See on Scoop.itDanilo Pianco

Two companies have now announced their Windows Phone 8 hardware. Samsung was first out of the blocks, showing off its ATIV S at IFA last month. With much fanfare, Nokia revealed its first pair of Windows Phone 8 handsets, the Lumia 820 and Lumia 920. But in spite of gathering journalists from all over the world, a few things were missing from Nokia’s press conference.

Some things weren’t entirely surprising. Nokia didn’t announce any availability information—pricing, dates, carrier partnerships, all were left unspoken. While one always has to wonder about the value of this kind of paper launch—it may create excitement, but there’s no way of converting that excitement into revenue if nobody can actually place an order—it’s an unfortunate industry standard practice.

But what was a little surprising is that there were no handsets for the press to play with. There were some demonstration units carefully attended by PR personnel, and while we were able to get kind of close to them, the general rule was “you can look but you can’t touch.” This isn’t unprecedented, but it’s a little unusual for such a high-priority smartphone launch. Touching the phones, seeing how they feel in the hand, checking that their UI is nice and fast, these are all important parts of a smartphone launch.

The problem Nokia has appears to be not so much its hardware; it’s the software. Windows Phone 8 isn’t done yet. Not only is Windows Phone 8 not done, it’s not even public yet. If Nokia let the assembled members of the fourth estate use its shiny new phones, they’d end up learning about Windows Phone 8’s unrevealed features—features that Microsoft hasn’t yet talked about.

All we officially know about Windows Phone 8 was announced in San Francisco in June. This event was originally billed as a “Windows Phone Developer Summit,” and according to the first set of invitations that were sent out, it was originally due to last two days. It’s unconfirmed, but widely believed that Microsoft was planning to ship the Windows Phone 8 SDK at the same time.

That didn’t happen, though, because the SDK wasn’t ready. So instead of cancelling, Microsoft put on a much smaller event, announcing just a handful of new features—turn-by-turn navigation, VoIP integration, an NFC Wallet, a more flexible Start screen, greater enterprise support, and underlying it all, a version of the Windows NT kernel—and promising that an SDK would arrive at some point in the summer.
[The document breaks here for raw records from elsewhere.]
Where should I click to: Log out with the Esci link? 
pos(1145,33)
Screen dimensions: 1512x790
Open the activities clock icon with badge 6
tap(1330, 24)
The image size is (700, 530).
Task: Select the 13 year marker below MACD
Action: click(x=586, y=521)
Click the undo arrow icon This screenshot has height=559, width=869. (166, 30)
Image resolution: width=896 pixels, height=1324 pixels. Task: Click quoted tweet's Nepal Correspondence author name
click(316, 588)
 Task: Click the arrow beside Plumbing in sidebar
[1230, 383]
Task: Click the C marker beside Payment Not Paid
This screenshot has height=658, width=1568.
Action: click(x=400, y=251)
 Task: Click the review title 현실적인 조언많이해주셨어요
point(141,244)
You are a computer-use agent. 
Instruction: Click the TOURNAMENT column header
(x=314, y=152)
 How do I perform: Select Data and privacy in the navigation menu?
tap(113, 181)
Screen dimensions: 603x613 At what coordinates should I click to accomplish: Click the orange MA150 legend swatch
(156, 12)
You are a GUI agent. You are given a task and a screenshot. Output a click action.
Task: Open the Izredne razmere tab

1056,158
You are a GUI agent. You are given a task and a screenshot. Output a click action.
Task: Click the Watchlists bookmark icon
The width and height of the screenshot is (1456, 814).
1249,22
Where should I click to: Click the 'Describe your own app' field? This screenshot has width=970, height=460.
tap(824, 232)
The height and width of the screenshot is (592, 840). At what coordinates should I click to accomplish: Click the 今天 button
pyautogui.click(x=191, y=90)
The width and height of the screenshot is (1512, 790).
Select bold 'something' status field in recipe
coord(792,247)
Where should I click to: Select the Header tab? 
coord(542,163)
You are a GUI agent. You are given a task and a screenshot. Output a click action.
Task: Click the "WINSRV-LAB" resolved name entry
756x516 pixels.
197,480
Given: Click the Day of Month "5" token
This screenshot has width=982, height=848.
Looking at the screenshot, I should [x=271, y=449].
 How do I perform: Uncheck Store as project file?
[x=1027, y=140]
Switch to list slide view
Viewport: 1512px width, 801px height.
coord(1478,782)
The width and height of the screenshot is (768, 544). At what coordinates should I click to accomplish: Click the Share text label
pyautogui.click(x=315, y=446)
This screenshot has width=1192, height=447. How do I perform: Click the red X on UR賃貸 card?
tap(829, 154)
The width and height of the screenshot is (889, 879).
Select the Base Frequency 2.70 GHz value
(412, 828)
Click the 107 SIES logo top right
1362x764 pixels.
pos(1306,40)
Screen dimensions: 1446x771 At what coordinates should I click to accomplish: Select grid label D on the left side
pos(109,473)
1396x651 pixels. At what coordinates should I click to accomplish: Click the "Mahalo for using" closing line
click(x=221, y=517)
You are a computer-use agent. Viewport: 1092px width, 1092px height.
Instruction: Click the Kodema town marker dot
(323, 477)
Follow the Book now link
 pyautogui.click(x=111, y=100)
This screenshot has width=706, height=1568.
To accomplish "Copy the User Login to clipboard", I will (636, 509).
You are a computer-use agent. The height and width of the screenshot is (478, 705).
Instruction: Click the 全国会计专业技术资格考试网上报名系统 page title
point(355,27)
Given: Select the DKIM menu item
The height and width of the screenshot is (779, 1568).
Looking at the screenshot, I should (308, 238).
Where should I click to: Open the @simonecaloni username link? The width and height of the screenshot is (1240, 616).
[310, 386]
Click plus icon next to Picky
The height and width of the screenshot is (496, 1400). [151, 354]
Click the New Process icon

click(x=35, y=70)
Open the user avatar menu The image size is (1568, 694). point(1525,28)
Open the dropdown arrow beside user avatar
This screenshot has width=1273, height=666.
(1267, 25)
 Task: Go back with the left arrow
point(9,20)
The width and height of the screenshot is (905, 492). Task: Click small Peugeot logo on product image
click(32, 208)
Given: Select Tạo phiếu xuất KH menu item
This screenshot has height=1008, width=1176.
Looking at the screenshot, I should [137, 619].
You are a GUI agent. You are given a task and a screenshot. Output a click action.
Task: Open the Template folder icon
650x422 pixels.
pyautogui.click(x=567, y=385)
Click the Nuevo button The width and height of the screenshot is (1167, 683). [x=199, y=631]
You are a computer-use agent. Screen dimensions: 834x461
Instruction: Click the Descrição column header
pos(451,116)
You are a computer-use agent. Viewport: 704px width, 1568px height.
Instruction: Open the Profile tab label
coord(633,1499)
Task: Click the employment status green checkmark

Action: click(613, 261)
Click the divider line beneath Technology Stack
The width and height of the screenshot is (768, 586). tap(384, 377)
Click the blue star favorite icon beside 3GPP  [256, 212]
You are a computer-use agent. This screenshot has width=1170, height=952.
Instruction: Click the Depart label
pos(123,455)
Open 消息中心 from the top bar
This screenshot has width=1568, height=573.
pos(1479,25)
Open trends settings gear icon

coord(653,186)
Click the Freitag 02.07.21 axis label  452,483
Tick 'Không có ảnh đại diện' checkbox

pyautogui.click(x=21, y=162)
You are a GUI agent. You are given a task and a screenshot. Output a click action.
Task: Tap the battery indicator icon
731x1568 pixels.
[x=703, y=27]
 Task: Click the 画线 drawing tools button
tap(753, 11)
With the end of summer fast approaching (I may be old-fashioned, but the equinox marks the end of the season), with the occasional leak excepted, the SDK is still nowhere in sight.

Apparently aware that time is running out, Microsoft has at long last spoken. Next week, the company will release a beta SDK… to a few people. Calling it a limited “Preview” release, some number of developers with existing, published Windows Phone 7 applications will be able to use the new SDK. This is in addition to an existing private beta program already running, that’s giving OEMs and special software partners access to the software.

A full SDK will come, but not until the company properly unveils the operating system—which is currently rumored to happen on October 29th. Presuming Windows Phone 8 devices ship this year—and Microsoft is certainly talking as if they will—that leaves developers little time to update their applications and get ready for the new platform.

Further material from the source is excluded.